> [Prezentowane pozycje]:
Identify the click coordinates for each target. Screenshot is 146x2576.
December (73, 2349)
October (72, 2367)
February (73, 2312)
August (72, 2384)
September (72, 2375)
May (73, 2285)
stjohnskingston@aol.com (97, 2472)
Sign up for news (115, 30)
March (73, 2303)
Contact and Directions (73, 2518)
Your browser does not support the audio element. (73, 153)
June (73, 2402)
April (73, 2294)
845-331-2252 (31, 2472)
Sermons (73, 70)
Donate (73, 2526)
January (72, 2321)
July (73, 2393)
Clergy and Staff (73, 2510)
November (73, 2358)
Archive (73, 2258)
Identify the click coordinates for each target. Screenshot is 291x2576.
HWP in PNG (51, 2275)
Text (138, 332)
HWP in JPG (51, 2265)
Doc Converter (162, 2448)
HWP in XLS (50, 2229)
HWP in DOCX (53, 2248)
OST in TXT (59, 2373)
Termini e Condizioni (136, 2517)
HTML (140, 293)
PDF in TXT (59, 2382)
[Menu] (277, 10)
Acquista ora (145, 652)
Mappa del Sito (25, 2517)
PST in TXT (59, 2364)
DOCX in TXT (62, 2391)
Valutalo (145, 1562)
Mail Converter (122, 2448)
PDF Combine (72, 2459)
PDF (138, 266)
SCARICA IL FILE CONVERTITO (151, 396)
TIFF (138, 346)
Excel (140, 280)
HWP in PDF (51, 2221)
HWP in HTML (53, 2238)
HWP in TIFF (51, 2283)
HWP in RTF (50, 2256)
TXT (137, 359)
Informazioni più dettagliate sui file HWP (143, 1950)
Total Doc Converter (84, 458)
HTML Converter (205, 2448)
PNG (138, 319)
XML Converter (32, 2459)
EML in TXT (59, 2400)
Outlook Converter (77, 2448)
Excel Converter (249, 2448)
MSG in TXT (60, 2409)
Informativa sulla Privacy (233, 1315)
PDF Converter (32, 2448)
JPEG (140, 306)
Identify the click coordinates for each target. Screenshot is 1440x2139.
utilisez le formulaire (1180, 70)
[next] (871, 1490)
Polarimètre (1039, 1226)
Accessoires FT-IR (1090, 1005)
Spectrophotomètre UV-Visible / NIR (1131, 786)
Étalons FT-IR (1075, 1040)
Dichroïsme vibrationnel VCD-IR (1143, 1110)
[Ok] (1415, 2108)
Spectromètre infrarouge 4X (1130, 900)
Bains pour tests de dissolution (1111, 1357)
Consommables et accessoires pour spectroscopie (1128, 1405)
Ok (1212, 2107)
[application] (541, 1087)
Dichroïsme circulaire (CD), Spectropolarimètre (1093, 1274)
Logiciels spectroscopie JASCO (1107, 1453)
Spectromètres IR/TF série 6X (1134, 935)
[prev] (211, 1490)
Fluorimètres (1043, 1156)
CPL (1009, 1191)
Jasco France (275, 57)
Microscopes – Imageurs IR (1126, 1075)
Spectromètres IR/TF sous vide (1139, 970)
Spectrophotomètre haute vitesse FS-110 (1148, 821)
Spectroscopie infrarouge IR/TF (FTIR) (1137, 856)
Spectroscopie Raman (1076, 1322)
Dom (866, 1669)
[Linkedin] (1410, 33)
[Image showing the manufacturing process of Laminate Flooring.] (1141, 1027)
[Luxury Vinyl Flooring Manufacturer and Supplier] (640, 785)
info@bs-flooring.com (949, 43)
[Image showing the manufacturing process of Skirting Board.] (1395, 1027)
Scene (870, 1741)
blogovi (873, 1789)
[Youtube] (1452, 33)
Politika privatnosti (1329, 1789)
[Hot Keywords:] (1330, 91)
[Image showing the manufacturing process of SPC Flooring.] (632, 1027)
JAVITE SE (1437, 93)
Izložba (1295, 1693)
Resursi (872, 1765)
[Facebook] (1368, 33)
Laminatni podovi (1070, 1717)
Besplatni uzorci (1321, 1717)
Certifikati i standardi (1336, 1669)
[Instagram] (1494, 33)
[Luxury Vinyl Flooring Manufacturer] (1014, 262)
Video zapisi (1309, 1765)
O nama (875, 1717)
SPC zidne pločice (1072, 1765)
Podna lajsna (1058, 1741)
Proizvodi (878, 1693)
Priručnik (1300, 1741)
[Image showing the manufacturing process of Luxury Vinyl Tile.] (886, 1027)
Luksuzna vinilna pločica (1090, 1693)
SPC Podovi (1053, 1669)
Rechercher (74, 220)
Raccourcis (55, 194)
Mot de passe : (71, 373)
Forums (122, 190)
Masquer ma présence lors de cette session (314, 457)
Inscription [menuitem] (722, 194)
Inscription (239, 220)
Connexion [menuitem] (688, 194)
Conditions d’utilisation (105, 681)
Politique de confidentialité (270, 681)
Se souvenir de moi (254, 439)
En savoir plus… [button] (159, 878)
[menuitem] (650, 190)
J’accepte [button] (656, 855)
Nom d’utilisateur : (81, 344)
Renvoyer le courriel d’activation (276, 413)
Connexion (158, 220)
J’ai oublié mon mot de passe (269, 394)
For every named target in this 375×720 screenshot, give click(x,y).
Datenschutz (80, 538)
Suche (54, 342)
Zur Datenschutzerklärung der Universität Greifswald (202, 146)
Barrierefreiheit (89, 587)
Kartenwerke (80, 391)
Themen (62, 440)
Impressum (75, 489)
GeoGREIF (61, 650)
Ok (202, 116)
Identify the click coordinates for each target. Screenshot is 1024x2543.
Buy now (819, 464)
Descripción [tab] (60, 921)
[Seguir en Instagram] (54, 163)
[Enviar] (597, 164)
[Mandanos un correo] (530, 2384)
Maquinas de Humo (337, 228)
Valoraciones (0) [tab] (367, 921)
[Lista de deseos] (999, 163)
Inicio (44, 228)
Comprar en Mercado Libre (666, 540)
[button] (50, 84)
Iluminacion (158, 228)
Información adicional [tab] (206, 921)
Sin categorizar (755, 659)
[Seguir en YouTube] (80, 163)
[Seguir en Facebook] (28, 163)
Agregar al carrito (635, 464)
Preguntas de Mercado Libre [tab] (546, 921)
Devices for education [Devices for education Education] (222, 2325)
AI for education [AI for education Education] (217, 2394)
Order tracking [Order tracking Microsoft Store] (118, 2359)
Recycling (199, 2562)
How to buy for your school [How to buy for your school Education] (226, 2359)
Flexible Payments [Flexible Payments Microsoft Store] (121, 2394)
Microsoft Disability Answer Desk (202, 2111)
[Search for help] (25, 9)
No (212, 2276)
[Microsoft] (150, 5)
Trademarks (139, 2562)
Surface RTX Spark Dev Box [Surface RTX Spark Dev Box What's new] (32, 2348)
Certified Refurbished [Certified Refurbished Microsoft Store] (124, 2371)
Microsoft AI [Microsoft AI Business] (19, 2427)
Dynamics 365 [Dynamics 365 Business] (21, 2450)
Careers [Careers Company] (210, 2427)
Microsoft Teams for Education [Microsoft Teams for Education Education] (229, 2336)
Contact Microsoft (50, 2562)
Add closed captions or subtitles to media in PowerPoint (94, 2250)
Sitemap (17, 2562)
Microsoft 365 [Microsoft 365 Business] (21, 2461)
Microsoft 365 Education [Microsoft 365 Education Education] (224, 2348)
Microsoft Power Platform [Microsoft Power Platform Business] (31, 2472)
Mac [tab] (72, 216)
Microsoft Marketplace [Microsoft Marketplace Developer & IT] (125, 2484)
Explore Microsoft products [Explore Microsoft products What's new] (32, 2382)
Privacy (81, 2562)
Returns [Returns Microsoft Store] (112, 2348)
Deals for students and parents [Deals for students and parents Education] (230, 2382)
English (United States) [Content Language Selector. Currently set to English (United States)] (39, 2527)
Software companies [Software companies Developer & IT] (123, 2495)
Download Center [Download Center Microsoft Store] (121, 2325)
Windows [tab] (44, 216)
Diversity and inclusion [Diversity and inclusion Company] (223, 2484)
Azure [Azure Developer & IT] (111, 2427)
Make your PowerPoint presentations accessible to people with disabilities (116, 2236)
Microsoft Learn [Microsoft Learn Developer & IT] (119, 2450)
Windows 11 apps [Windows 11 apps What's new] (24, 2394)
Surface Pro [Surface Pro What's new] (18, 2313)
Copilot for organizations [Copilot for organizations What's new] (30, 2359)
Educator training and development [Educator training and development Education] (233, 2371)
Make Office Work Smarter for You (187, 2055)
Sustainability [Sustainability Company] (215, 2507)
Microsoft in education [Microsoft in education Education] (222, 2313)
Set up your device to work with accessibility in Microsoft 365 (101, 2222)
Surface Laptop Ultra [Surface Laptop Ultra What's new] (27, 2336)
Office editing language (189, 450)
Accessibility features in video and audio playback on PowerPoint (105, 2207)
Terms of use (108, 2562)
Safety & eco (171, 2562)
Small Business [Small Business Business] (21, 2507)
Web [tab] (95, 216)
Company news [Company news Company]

> [Polecenie i wymagania]:
Przedstaw jako listę numerowaną pozycje od wiersza zawierającego "Connexion [menuitem] (688, 194)" do wiersza zawierającego "Valoraciones (0) [tab] (367, 921)", włącznie z oboma, pomijając puste wiersze.

> [Odpowiedź do ćwiczenia]:
1. Connexion [menuitem] (688, 194)
2. Conditions d’utilisation (105, 681)
3. Politique de confidentialité (270, 681)
4. Se souvenir de moi (254, 439)
5. En savoir plus… [button] (159, 878)
6. [menuitem] (650, 190)
7. J’accepte [button] (656, 855)
8. Nom d’utilisateur : (81, 344)
9. Renvoyer le courriel d’activation (276, 413)
10. Connexion (158, 220)
11. J’ai oublié mon mot de passe (269, 394)
12. For every named target in this 375×720 screenshot, give click(x,y).
13. Datenschutz (80, 538)
14. Suche (54, 342)
15. Zur Datenschutzerklärung der Universität Greifswald (202, 146)
16. Barrierefreiheit (89, 587)
17. Kartenwerke (80, 391)
18. Themen (62, 440)
19. Impressum (75, 489)
20. GeoGREIF (61, 650)
21. Ok (202, 116)
22. Identify the click coordinates for each target. Screenshot is 1024x2543.
23. Buy now (819, 464)
24. Descripción [tab] (60, 921)
25. [Seguir en Instagram] (54, 163)
26. [Enviar] (597, 164)
27. [Mandanos un correo] (530, 2384)
28. Maquinas de Humo (337, 228)
29. Valoraciones (0) [tab] (367, 921)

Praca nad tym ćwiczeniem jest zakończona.